Frankly, I can’t imagine myself making that weekend one that I would visit. My wife and I make the effort to take two vacations a year in CW. We will be there the week before Thanksgiving and were last there in late June. Personally I would feel it a wasted trip for me to go at Halloween. I definitely go for the regular CW programs, sites and events. They are plenty exciting and interesting enough for us. But I am fine with the employees bustin’ out a bit and having fun and helping those who like such things to have fun. I think that is okay.
Pam Agnew says
A lot of people are going to be mad at me for this comment. I understand needing programs to bring visitors in to keep CW viable. I confess to being uncomfortable last year with turning CW into a city of evil ghosts and whatever, and my discomfort with this year’s program is much higher. Is this all in keeping with CW’s mission: “that the future may learn from the past”? Are the kids involved going to learn from the past through fun activities, or are they going to just remember CW as a dark and scary place? And this has gotten so elaborate that I have to wonder what the budget is - and if CW is hurting for money, how can such an elaborate production be justified? A little fun is one thing, but I think this program is going way overboard. “Overboard” may be an appropriate term, given the nautical theme, but I don’t think it’s appropriate in terms of use of CW resources. I really, really think you can achieve the goal of a fun time, without going so dark and scary, and without such elaborate and expensive preparations!!!!!
Mick Rost says
This is not a free event for those adults who participate! Hopefully the $25 a ticket more than covers the expenses involved and aids the overall budget, rather than stretches the the budget, detracting from normal programming. My understanding is that the town will not turn “dark and scary” until after the kids trick or treating is completed and they have been encouraged to leave the area! I picked up a lot of these details by spending a large portion of the day at the Costume Design Center Annual Open House, an event that I would encourage everyone to partake of!
I visit CW many times during the year, loving history as I do, and think that it’s okay to cater to many tastes, particularly if it helps to bring dollars in to support the primary mission of the foundation. The Christmas decorations that will go up next month are not historically accurate but they do bring a lot of visitors to town, exposing them to the historical aspects of CW as well!

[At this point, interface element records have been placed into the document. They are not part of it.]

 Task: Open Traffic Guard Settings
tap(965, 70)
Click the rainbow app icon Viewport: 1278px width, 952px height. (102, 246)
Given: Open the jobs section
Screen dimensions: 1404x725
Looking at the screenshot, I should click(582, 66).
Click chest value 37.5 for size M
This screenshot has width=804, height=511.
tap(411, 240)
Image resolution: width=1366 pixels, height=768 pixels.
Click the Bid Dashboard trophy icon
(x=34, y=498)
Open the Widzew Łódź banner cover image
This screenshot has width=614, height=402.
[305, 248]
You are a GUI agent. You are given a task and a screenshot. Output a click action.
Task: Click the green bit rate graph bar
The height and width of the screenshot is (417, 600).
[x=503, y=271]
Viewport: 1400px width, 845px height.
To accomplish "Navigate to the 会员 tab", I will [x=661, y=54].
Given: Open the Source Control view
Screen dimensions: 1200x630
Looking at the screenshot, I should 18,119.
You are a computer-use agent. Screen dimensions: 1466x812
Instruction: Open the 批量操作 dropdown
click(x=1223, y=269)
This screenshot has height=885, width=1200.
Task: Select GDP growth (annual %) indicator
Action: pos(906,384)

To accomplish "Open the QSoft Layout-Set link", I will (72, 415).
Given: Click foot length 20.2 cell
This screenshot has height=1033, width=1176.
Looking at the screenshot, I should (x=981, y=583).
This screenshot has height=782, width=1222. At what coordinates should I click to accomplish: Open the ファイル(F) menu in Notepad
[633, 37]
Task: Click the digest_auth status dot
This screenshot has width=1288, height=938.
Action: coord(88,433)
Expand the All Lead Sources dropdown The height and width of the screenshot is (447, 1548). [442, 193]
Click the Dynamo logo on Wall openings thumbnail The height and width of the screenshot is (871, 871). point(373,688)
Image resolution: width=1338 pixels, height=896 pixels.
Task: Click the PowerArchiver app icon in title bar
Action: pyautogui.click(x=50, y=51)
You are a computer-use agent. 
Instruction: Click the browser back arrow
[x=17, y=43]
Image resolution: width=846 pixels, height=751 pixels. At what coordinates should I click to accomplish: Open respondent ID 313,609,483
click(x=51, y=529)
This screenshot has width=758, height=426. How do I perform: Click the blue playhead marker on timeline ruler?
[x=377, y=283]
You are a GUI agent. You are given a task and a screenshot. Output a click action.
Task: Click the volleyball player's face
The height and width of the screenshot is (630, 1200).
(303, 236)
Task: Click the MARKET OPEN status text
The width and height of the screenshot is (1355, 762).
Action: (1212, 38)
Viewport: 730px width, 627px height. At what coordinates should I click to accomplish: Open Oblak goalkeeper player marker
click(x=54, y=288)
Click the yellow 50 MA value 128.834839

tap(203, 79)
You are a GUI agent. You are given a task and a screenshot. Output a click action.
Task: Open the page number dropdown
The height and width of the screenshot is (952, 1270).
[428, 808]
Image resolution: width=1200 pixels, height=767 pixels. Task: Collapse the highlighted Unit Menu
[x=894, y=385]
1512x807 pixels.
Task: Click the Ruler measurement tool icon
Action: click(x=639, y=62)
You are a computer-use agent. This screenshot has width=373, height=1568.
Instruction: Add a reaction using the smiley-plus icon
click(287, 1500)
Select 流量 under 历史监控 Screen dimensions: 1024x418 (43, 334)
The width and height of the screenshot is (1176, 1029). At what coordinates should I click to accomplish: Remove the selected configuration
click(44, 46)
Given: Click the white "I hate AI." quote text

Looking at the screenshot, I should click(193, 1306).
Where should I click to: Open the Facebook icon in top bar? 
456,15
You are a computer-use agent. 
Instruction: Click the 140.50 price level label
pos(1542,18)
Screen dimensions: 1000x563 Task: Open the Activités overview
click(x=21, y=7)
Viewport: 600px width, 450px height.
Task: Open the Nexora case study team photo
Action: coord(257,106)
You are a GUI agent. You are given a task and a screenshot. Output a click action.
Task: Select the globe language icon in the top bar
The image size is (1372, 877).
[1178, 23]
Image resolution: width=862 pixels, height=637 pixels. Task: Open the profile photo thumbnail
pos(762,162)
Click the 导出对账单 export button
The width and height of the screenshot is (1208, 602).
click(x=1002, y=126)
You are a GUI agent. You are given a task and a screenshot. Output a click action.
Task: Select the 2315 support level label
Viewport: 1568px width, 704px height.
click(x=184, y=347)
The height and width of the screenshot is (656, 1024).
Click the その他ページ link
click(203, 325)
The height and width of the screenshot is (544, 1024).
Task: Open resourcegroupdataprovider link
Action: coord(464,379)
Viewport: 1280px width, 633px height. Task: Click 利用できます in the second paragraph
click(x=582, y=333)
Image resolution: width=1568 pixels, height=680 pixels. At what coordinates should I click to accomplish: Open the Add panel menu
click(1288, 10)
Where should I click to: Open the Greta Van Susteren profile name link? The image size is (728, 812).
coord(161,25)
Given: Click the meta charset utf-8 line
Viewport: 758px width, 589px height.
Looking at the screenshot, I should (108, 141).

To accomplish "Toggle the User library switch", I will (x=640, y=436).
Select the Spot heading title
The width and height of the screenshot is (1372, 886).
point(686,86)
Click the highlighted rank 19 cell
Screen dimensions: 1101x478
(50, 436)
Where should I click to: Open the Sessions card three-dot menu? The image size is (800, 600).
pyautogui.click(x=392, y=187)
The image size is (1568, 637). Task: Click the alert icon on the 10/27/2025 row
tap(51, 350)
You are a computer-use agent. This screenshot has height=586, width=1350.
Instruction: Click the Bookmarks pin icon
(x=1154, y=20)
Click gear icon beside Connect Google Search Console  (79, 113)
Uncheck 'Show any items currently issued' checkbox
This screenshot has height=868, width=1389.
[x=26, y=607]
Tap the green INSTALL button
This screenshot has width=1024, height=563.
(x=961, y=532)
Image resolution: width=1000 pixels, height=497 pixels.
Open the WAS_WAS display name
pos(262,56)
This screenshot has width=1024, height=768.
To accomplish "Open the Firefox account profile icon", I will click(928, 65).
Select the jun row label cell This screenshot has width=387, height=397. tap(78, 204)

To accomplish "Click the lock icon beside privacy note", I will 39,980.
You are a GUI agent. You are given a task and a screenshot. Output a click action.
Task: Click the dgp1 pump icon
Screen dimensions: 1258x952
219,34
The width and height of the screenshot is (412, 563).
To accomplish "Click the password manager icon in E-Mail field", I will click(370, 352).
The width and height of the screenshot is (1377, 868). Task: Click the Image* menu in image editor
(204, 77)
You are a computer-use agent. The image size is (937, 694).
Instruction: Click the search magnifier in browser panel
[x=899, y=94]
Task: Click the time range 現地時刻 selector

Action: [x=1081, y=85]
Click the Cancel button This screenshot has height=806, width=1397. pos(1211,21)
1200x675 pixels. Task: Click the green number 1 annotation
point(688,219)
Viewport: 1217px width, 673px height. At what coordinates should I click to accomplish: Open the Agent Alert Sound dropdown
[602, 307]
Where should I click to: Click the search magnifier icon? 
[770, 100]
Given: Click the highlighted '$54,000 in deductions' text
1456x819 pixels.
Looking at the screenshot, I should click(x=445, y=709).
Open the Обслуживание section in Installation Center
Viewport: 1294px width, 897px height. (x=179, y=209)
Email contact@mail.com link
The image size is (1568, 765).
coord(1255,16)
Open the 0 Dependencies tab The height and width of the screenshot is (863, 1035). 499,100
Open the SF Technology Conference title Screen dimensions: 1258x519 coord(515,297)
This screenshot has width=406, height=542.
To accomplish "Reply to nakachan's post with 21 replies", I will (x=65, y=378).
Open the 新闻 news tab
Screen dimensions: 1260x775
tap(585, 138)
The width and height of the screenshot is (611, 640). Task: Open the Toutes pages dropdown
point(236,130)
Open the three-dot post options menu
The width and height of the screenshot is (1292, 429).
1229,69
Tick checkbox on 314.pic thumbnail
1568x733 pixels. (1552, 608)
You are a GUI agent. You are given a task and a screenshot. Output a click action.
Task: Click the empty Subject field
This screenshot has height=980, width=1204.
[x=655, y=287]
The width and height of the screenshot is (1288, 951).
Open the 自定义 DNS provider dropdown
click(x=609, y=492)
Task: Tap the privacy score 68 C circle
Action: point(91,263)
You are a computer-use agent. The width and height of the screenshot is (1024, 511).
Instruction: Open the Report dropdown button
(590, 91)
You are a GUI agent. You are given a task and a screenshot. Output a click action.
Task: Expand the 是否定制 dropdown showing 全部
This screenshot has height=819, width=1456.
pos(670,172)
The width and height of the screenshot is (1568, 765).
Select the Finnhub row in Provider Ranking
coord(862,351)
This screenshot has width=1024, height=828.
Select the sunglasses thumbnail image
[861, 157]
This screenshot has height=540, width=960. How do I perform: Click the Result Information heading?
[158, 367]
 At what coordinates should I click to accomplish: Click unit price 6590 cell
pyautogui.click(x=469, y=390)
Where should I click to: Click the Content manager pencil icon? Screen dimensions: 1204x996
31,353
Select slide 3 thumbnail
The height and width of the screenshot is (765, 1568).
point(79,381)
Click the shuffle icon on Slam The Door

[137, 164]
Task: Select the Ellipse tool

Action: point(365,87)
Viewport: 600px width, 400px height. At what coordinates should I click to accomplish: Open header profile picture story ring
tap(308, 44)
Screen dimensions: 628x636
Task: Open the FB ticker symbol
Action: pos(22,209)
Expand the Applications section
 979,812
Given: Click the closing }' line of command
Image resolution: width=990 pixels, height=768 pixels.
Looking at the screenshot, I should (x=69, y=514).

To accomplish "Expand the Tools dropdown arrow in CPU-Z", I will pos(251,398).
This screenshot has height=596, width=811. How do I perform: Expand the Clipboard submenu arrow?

The Haunting on DOG Street is not something that I would normally plan on going to …. but my 53 year old big kid asked me to go with her, so being a good dad I said “sure”! But it is not unusual for her to want to just spend a day in CW doing the historical stuff (as I do too!) that we started enjoying doing there together about 45 years ago, whether it be just she and I, she and her mother, she and one or both of her sons, their whole family or our combined families. The whole point behind that dissertation.is that we do spend a lot of time in CW and are not bothered by, and are sometimes attracted to, the new programs that are tried. Some will come, others will not …, but it is important to not become stagnant, presenting the same programming day in and day out, if CW is to grow or even maintain their numbers!